Copy the data precisely, keeping every character.

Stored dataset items
+++++

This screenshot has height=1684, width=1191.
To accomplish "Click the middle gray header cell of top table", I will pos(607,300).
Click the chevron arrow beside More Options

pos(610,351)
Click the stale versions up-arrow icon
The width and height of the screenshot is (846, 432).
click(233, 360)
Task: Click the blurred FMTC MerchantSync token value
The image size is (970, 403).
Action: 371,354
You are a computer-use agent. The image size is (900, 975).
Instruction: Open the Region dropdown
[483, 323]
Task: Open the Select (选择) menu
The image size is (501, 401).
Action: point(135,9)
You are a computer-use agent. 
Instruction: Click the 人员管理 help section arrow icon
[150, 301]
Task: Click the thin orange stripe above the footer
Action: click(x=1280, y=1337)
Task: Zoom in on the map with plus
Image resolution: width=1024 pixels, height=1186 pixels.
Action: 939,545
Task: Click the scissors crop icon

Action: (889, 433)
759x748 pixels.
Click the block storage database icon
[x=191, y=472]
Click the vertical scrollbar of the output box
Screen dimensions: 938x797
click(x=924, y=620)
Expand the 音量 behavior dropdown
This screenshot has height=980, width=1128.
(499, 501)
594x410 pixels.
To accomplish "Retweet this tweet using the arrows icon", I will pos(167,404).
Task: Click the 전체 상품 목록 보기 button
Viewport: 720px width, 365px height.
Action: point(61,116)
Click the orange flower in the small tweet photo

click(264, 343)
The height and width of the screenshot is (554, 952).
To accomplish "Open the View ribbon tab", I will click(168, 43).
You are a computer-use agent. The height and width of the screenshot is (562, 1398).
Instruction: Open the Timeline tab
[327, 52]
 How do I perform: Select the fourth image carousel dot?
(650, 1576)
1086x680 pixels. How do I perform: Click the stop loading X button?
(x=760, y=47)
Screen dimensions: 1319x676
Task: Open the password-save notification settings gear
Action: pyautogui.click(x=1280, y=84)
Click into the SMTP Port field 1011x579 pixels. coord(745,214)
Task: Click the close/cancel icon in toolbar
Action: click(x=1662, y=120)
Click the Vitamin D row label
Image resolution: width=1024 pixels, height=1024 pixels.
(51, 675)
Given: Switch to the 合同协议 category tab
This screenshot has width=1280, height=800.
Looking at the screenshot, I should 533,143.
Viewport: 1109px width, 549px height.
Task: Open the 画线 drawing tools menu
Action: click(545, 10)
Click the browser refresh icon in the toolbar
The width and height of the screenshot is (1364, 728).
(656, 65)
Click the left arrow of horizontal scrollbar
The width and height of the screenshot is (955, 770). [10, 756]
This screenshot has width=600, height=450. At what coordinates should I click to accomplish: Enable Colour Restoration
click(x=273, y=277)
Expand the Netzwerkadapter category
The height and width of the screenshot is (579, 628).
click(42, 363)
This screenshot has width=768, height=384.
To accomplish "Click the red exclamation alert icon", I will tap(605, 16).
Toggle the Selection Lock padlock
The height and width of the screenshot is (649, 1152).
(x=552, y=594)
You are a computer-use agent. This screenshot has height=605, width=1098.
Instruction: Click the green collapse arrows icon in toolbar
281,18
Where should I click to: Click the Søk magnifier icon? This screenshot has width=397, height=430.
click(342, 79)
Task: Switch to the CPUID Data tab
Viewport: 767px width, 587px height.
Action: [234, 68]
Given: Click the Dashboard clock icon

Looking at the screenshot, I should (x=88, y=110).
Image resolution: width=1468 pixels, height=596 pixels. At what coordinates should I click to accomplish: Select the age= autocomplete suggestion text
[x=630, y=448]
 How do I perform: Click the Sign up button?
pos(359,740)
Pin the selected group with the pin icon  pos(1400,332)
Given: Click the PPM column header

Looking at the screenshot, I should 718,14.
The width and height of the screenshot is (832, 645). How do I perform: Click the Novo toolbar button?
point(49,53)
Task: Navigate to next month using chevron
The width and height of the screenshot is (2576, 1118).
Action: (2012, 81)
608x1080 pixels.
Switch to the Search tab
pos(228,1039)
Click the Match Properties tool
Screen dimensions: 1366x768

+++++

#### PROBLEM SOLUTION
This screenshot has height=1684, width=1191.
To accomplish "Click the middle gray header cell of top table", I will pos(607,300).
Click the chevron arrow beside More Options

pos(610,351)
Click the stale versions up-arrow icon
The width and height of the screenshot is (846, 432).
click(233, 360)
Task: Click the blurred FMTC MerchantSync token value
The image size is (970, 403).
Action: 371,354
You are a computer-use agent. The image size is (900, 975).
Instruction: Open the Region dropdown
[483, 323]
Task: Open the Select (选择) menu
The image size is (501, 401).
Action: point(135,9)
You are a computer-use agent. 
Instruction: Click the 人员管理 help section arrow icon
[150, 301]
Task: Click the thin orange stripe above the footer
Action: click(x=1280, y=1337)
Task: Zoom in on the map with plus
Image resolution: width=1024 pixels, height=1186 pixels.
Action: 939,545
Task: Click the scissors crop icon

Action: (889, 433)
759x748 pixels.
Click the block storage database icon
[x=191, y=472]
Click the vertical scrollbar of the output box
Screen dimensions: 938x797
click(x=924, y=620)
Expand the 音量 behavior dropdown
This screenshot has height=980, width=1128.
(499, 501)
594x410 pixels.
To accomplish "Retweet this tweet using the arrows icon", I will pos(167,404).
Task: Click the 전체 상품 목록 보기 button
Viewport: 720px width, 365px height.
Action: point(61,116)
Click the orange flower in the small tweet photo

click(264, 343)
The height and width of the screenshot is (554, 952).
To accomplish "Open the View ribbon tab", I will click(168, 43).
You are a computer-use agent. The height and width of the screenshot is (562, 1398).
Instruction: Open the Timeline tab
[327, 52]
 How do I perform: Select the fourth image carousel dot?
(650, 1576)
1086x680 pixels. How do I perform: Click the stop loading X button?
(x=760, y=47)
Screen dimensions: 1319x676
Task: Open the password-save notification settings gear
Action: pyautogui.click(x=1280, y=84)
Click into the SMTP Port field 1011x579 pixels. coord(745,214)
Task: Click the close/cancel icon in toolbar
Action: click(x=1662, y=120)
Click the Vitamin D row label
Image resolution: width=1024 pixels, height=1024 pixels.
(51, 675)
Given: Switch to the 合同协议 category tab
This screenshot has width=1280, height=800.
Looking at the screenshot, I should 533,143.
Viewport: 1109px width, 549px height.
Task: Open the 画线 drawing tools menu
Action: click(545, 10)
Click the browser refresh icon in the toolbar
The width and height of the screenshot is (1364, 728).
(656, 65)
Click the left arrow of horizontal scrollbar
The width and height of the screenshot is (955, 770). [10, 756]
This screenshot has width=600, height=450. At what coordinates should I click to accomplish: Enable Colour Restoration
click(x=273, y=277)
Expand the Netzwerkadapter category
The height and width of the screenshot is (579, 628).
click(42, 363)
This screenshot has width=768, height=384.
To accomplish "Click the red exclamation alert icon", I will tap(605, 16).
Toggle the Selection Lock padlock
The height and width of the screenshot is (649, 1152).
(x=552, y=594)
You are a computer-use agent. This screenshot has height=605, width=1098.
Instruction: Click the green collapse arrows icon in toolbar
281,18
Where should I click to: Click the Søk magnifier icon? This screenshot has width=397, height=430.
click(342, 79)
Task: Switch to the CPUID Data tab
Viewport: 767px width, 587px height.
Action: [234, 68]
Given: Click the Dashboard clock icon

Looking at the screenshot, I should (x=88, y=110).
Image resolution: width=1468 pixels, height=596 pixels. At what coordinates should I click to accomplish: Select the age= autocomplete suggestion text
[x=630, y=448]
 How do I perform: Click the Sign up button?
pos(359,740)
Pin the selected group with the pin icon  pos(1400,332)
Given: Click the PPM column header

Looking at the screenshot, I should 718,14.
The width and height of the screenshot is (832, 645). How do I perform: Click the Novo toolbar button?
point(49,53)
Task: Navigate to next month using chevron
The width and height of the screenshot is (2576, 1118).
Action: (2012, 81)
608x1080 pixels.
Switch to the Search tab
pos(228,1039)
Click the Match Properties tool
Screen dimensions: 1366x768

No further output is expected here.